◆ DIRECTIVE: Reproduce the records from their first line through the line containing "pos(1226,356)", swapping "Date Range" for "Time Range" and leaving everything else unchanged.

▼

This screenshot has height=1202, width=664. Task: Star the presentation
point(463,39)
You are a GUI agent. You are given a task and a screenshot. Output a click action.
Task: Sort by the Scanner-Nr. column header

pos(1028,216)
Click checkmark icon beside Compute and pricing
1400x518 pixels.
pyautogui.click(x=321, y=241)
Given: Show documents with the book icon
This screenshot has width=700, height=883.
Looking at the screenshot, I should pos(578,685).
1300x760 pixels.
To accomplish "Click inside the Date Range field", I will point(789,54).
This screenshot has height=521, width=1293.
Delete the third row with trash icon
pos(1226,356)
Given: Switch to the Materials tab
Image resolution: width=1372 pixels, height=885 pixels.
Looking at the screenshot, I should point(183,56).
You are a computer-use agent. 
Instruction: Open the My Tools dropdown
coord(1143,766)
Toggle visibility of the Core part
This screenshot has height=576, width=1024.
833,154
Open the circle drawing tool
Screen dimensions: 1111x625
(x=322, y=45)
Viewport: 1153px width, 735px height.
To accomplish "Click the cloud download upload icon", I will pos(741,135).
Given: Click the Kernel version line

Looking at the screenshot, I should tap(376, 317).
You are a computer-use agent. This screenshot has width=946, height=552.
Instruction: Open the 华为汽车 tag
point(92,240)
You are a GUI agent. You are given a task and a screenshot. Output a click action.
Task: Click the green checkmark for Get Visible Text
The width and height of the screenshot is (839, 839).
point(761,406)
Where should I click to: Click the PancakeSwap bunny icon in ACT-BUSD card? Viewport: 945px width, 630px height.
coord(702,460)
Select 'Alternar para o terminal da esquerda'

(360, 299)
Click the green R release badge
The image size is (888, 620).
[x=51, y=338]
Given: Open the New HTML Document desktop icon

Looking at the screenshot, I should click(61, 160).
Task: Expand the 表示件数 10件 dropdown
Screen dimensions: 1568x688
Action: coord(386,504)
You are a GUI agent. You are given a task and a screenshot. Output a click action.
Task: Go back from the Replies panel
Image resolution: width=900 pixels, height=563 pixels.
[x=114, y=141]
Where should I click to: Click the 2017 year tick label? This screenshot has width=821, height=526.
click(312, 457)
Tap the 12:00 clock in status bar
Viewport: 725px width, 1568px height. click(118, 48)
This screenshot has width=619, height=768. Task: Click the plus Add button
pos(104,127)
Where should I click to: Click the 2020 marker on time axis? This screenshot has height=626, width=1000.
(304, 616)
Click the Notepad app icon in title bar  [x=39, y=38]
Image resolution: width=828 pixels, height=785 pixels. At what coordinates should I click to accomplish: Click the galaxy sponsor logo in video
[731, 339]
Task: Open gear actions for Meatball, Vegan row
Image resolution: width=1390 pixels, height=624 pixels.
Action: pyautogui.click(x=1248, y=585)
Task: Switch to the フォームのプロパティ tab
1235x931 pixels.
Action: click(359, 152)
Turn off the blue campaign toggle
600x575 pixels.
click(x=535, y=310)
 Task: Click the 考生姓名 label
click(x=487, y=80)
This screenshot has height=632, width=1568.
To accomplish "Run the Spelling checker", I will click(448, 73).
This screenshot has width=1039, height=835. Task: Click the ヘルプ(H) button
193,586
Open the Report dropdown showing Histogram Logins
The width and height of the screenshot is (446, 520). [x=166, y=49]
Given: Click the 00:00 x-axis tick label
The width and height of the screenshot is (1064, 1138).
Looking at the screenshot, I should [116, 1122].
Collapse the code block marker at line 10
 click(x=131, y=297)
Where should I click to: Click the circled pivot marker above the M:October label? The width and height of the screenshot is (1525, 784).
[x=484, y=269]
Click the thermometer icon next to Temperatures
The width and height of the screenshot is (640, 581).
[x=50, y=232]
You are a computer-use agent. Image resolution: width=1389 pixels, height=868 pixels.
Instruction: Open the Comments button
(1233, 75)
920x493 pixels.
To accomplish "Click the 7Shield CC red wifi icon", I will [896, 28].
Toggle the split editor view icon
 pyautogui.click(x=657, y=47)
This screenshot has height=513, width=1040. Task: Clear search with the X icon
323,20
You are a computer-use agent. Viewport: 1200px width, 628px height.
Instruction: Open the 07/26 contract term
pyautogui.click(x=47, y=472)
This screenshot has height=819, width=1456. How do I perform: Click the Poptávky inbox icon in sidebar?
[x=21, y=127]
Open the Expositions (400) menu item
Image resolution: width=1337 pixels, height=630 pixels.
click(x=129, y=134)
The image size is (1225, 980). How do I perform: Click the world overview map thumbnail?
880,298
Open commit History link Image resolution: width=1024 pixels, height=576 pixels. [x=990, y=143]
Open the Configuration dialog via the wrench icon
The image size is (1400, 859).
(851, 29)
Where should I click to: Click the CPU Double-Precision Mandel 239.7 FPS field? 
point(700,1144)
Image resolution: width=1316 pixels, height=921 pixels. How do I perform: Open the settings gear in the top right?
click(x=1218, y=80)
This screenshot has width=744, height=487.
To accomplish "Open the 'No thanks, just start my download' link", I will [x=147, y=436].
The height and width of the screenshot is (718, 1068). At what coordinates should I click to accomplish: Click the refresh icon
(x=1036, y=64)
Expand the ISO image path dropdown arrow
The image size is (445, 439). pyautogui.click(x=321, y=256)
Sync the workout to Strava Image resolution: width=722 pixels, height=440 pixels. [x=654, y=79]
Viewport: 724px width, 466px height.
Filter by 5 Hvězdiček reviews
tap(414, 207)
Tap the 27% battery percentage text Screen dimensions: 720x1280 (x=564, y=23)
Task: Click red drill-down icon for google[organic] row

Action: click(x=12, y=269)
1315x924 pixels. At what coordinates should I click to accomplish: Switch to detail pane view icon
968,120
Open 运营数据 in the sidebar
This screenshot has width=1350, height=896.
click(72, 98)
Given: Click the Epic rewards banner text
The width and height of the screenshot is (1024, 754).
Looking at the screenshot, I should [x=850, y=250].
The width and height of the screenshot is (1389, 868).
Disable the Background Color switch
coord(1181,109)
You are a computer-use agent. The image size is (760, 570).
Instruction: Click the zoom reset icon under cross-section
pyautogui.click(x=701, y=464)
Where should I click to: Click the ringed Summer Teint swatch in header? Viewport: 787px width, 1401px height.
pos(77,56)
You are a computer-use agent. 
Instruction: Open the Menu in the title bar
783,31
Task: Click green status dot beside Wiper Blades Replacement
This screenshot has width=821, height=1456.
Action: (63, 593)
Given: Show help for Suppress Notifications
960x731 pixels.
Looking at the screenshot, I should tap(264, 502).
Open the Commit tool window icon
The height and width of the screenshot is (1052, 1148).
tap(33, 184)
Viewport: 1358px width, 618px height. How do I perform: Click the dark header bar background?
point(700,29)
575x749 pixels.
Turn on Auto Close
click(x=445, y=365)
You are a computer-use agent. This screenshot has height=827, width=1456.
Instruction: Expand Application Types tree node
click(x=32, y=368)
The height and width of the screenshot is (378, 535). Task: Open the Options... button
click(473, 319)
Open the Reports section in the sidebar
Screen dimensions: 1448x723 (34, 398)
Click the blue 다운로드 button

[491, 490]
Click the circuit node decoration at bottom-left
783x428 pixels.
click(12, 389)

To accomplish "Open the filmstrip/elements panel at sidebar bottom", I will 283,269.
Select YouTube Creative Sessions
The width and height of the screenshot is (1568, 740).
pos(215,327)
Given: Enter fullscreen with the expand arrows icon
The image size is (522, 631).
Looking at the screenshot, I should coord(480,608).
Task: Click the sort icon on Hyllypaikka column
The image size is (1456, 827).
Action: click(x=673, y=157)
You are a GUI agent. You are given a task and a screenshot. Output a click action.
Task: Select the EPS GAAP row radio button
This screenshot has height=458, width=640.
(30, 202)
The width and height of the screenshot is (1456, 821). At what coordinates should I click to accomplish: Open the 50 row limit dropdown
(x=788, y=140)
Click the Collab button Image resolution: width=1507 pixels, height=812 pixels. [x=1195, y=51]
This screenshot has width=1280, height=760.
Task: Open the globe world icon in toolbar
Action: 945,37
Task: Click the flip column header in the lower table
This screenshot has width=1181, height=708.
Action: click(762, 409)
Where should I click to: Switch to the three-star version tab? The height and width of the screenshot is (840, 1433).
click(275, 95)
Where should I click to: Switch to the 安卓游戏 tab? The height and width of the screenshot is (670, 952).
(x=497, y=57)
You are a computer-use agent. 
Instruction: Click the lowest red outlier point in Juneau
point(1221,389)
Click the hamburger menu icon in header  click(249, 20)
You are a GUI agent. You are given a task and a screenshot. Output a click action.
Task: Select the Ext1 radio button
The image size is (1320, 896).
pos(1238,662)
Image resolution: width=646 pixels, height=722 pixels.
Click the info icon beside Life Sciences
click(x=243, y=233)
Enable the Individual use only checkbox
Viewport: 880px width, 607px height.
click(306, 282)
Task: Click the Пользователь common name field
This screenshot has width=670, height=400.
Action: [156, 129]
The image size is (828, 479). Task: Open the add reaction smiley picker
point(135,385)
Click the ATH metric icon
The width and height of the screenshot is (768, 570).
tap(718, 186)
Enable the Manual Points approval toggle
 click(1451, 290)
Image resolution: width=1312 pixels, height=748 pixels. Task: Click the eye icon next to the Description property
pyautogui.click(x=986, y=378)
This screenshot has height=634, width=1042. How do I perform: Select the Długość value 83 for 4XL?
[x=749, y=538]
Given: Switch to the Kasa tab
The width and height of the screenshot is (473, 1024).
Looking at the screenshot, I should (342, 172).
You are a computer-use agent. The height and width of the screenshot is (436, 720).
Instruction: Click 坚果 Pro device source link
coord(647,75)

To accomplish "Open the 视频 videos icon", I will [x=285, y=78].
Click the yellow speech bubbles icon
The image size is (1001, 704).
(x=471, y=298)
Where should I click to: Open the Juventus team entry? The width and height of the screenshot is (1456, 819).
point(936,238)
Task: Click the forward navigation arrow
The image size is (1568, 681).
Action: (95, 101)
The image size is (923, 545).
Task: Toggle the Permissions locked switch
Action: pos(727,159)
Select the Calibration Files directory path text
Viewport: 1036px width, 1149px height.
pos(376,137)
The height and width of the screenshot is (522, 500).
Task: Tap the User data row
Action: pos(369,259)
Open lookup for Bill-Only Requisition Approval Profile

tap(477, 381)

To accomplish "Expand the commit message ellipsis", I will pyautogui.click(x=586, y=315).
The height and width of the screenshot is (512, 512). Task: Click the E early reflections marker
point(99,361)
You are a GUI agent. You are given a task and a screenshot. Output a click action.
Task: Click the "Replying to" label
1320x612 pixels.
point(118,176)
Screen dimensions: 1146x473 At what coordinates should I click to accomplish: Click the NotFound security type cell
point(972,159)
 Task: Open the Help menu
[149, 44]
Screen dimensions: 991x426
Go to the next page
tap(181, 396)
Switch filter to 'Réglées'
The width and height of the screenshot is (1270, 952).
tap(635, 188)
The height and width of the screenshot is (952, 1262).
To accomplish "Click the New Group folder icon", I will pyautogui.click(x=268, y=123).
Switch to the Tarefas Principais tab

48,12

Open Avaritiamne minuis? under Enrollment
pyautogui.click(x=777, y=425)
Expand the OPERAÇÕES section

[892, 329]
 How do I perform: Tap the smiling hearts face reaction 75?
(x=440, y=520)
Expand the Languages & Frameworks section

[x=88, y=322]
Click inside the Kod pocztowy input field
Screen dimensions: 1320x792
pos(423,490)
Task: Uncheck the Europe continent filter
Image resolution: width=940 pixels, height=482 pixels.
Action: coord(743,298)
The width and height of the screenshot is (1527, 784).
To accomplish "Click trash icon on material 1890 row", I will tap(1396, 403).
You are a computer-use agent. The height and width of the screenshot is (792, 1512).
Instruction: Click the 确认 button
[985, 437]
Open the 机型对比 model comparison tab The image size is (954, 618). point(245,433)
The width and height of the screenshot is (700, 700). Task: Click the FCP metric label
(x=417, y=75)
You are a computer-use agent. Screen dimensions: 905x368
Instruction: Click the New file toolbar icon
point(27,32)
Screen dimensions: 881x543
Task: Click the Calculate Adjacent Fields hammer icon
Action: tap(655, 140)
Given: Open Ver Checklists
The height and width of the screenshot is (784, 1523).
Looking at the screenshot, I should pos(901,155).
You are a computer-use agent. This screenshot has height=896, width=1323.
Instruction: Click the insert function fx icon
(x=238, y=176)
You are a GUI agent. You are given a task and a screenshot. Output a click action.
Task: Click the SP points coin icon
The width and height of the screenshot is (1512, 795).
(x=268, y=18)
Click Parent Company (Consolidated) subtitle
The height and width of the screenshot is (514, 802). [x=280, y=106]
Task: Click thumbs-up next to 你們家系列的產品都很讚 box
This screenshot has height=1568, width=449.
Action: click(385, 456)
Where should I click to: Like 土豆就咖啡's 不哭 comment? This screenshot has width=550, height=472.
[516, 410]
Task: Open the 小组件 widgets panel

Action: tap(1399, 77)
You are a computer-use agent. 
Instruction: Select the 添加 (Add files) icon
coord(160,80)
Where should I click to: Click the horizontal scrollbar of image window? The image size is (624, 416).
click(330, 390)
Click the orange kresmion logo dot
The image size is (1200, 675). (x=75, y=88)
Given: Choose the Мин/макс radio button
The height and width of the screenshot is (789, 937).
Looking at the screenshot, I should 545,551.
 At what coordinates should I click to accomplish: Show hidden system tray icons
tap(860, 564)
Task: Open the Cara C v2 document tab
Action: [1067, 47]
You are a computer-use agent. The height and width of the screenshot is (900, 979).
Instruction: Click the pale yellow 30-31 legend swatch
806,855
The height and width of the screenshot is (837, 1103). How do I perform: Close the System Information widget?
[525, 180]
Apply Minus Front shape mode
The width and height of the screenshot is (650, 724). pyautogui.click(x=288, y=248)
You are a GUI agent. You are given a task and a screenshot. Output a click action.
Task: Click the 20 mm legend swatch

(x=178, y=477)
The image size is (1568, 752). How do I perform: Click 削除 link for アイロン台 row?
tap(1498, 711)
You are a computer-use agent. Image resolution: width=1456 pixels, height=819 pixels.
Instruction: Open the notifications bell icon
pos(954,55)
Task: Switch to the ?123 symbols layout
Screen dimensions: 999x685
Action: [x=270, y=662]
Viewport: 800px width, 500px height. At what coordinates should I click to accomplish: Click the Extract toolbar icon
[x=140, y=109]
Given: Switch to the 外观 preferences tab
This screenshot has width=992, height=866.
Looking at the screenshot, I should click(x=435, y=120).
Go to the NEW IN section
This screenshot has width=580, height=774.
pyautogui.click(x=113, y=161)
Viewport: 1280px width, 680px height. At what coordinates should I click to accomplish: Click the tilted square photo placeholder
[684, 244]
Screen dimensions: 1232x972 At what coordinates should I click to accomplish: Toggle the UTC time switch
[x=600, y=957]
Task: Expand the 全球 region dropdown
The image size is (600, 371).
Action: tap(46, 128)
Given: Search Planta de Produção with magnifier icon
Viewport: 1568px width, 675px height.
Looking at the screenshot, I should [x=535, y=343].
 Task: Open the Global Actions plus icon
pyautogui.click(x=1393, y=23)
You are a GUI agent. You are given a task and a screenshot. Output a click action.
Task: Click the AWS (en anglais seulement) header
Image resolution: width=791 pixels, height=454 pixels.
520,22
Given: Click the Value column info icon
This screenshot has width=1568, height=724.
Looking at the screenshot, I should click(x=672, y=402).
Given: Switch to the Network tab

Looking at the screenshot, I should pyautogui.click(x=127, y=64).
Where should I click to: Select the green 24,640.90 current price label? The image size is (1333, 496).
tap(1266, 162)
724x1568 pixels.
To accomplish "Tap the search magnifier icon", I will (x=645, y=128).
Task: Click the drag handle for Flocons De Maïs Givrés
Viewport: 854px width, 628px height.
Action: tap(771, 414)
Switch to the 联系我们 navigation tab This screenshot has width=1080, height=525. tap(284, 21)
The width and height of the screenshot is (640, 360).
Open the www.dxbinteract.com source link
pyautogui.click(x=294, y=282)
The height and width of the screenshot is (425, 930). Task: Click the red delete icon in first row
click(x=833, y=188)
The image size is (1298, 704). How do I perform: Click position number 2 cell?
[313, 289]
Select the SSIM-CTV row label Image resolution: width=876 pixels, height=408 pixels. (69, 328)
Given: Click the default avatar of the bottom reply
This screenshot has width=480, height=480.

▲

◆ SOLVED PROBLEM:
This screenshot has height=1202, width=664. Task: Star the presentation
point(463,39)
You are a GUI agent. You are given a task and a screenshot. Output a click action.
Task: Sort by the Scanner-Nr. column header

pos(1028,216)
Click checkmark icon beside Compute and pricing
1400x518 pixels.
pyautogui.click(x=321, y=241)
Given: Show documents with the book icon
This screenshot has width=700, height=883.
Looking at the screenshot, I should pos(578,685).
1300x760 pixels.
To accomplish "Click inside the Time Range field", I will point(789,54).
This screenshot has height=521, width=1293.
Delete the third row with trash icon
pos(1226,356)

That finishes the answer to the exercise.